Salt Lake Community College came one step closer to acquiring the sole responsibility of career and technical education in the Salt Lake Valley Wednesday, as lawmakers voted on a substitute merger bill.

HB284 aims to merge the comprehensive community college with Salt Lake-Tooele Applied Technology College, eliminating what the bill's sponsor, Rep. Kory Holdaway, R-Taylorsville, calls "duplicative efforts."

Both colleges offer similar programming to the same pool of participants in the same region and a merger would get rid of those similarities, giving students access to what Holdaway and other supporters believe are better resources.

The substitute bill, approved by the House Education Standing Committee Wednesday, offers a protection for current faculty and staff at SLTATC, as well as a guarantee that programming wouldn't change or diminish. It also establishes a safe harbor for the remaining eight Utah College of Applied Technology campuses.

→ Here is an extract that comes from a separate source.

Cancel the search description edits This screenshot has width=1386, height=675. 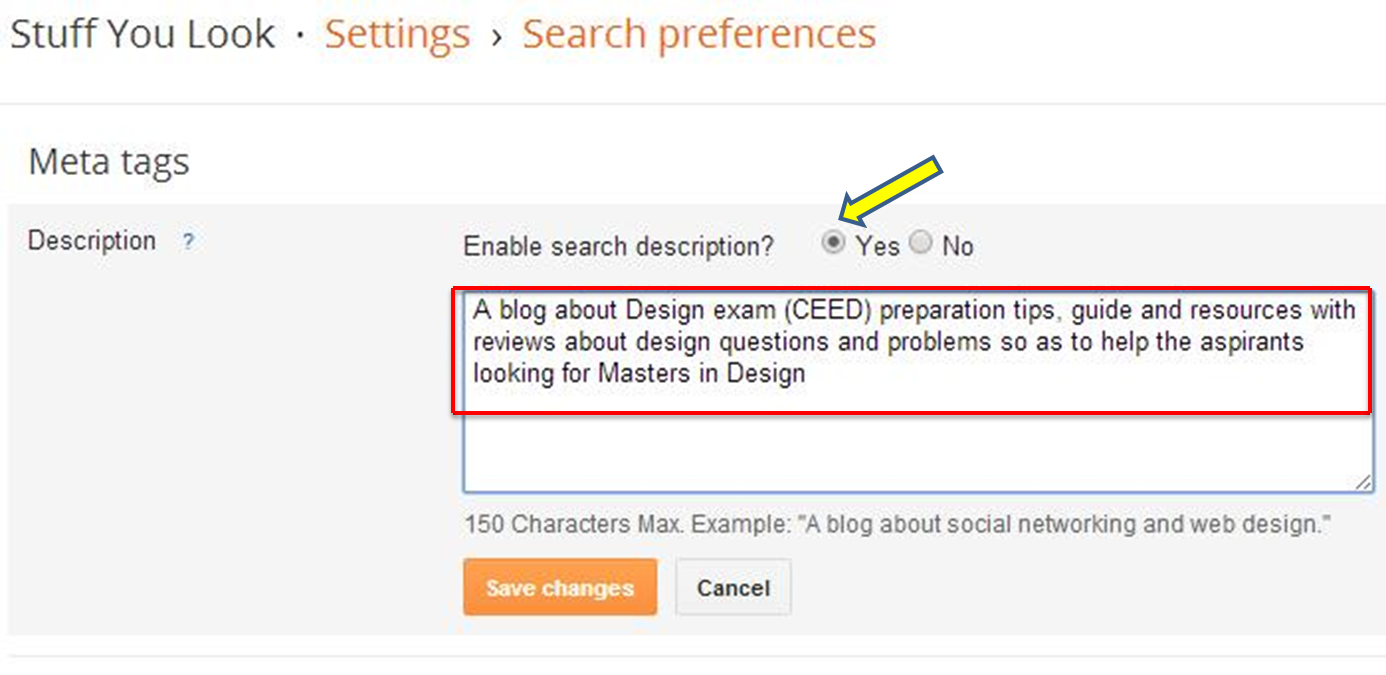point(733,587)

"We see this as the final piece of the puzzle in terms of working on career and technical education in Utah," Holdaway said. Since the Legislature passed legislation creating the UCAT, their campuses in Richfield and in Price have been merged with corresponding community colleges in the regions they served.

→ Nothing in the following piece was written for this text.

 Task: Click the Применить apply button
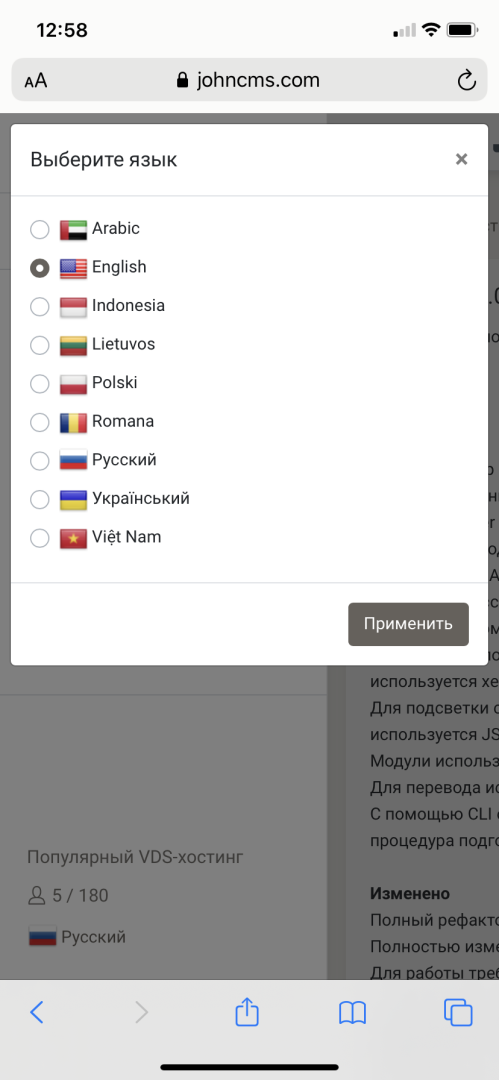tap(408, 624)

"It makes sense in terms of the complete montage of career and technical education," Holdaway said, adding that the community college mission includes contributing to the workforce with career and technical education.

When the bill was initially heard in the committee two weeks ago, many members dissented to the proposal, wanting to hold it after hearing multiple complaints and questions from students and the public. The substituted bill, Holdaway said, considers all parties and is essentially a compromise that comes at a cost saving for the state.

Tom Bingham, SLTATC board of trustees chairman, asked the committee for a year to study other options and come up with a "more reasoned approach."

"If we can't come back with a solution that will benefit all the stakeholders, I will come back and support the merger," he said.

Interim Commissioner Dave Buhler said the issues were studied extensively and the current proposal "is in the best interest of students and the taxpayers of Utah."

Committee members supported the bill but believe there's more to come on the issue of career and technical education. They voted unanimously to pass the bill out favorably.

"If we eliminate the turf, the importance lies in the quality of services the students get as far as career and technical education," Holdaway said. HB284 now goes before the full House for debate.